## Görev 1
Eğitimde demokrasiyi konu alan metne göre demokrasi sanki yalnızca nerede vardır?

## Belge alıntısı
.....
Demokrasi, eğitimde istenilen fakat bir türlü yerleşemeyen bir kavramdır. Sanki demokrasi sadece politik seçimlerde vardır; ama sonra unutulur. Bu yüzden, öğretmenler ve okul idarecileri olarak vazifemiz vahimdir. Bizler, demokrasinin tam olarak öğrenilmesi, ona alışılması ve ülkemizde onun daim kılınması için okullarımızda ve sınıflarımızda özel olarak gayret sarf etmeli; öğrencilerimizi demokratik süreçlerle irtibatlandırmak için daha çok çalışmalıyız. Okullarımızda demokrasinin yeşermesi için öğrenci merkezli/iş birlikçi öğrenmeyi teşvik etmeli; sınıflarımızda bu yöntemin uygulanmasına fırsat vermeli; okullarımızın felsefesini, müfredatını, yöntemlerini, sınıf yönetimini ve sınıf içi alıştırmalarını hep bu amaca yönelik geliştirmeliyiz.
.....
## Girdi
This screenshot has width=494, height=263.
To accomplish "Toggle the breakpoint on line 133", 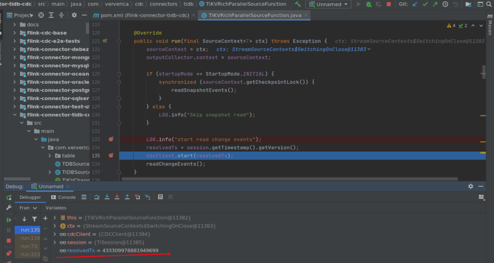I will (x=110, y=139).
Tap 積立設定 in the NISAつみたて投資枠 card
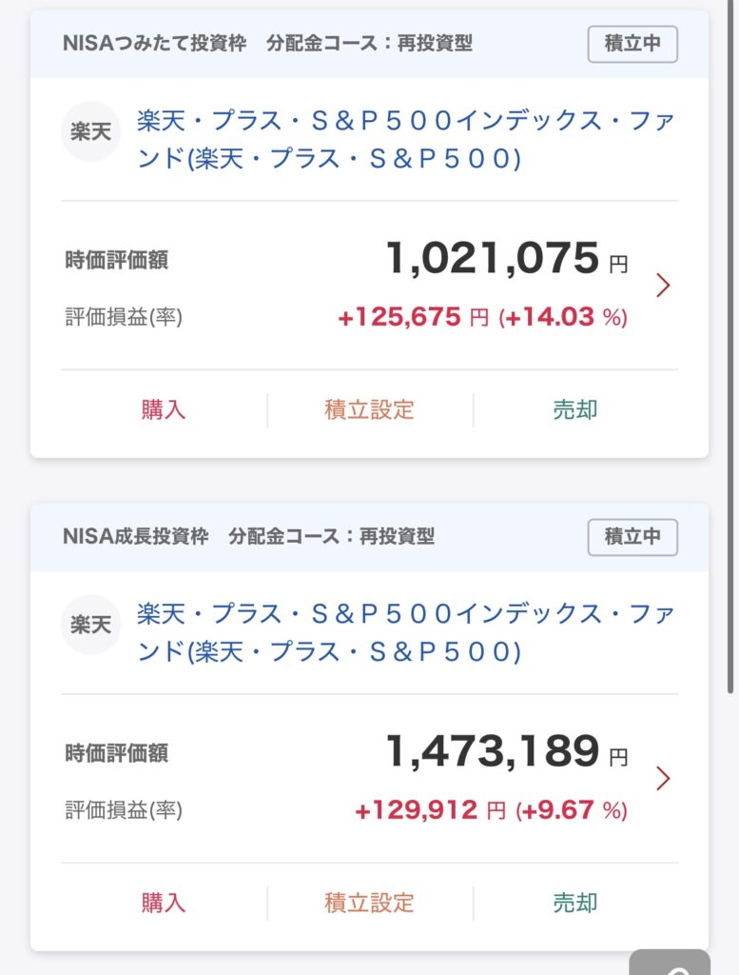Viewport: 739px width, 975px height. click(369, 409)
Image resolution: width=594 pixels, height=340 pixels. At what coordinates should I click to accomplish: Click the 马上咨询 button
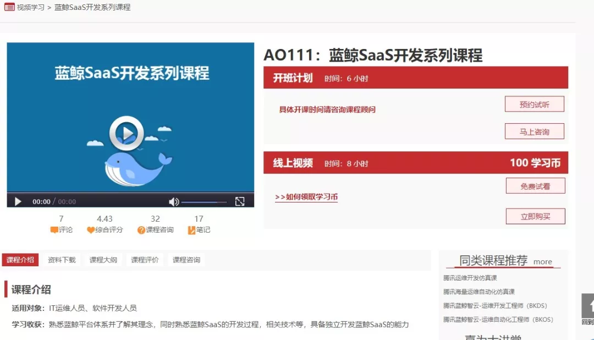click(x=535, y=131)
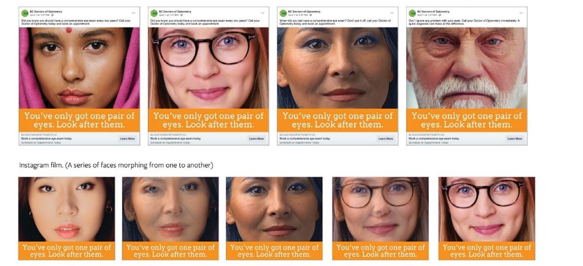The image size is (583, 266).
Task: Open BC Doctors of Optometry page name in first ad
Action: coord(46,12)
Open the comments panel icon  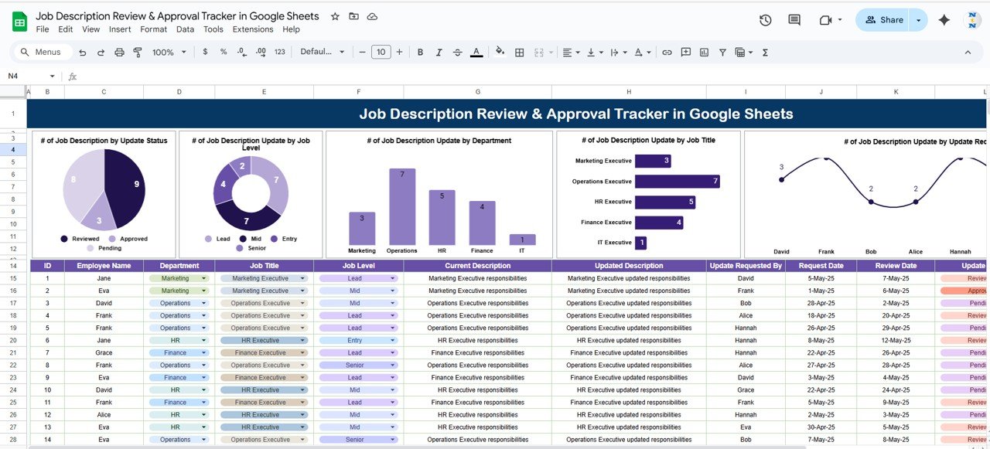pyautogui.click(x=794, y=20)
.....
## Görev 2
Satırlar bölümünde "Image resolution: width=594" ifadesinin geçtiği satırdan başlayıp "Action: coord(46,12)" ifadesinin geçtiği satırda biten kısmı, bu iki satır da dahil olmak üzere, aynen yeniden yazın. Resimleri yanıta eklemeyin.

## Çıktı 1
Politik seçimlerde.

## Çıktı 2
Image resolution: width=594 pixels, height=340 pixels. At what coordinates should I click to accomplish: Click the 马上咨询 button
click(x=535, y=131)
The image size is (583, 266).
Task: Open BC Doctors of Optometry page name in first ad
Action: coord(46,12)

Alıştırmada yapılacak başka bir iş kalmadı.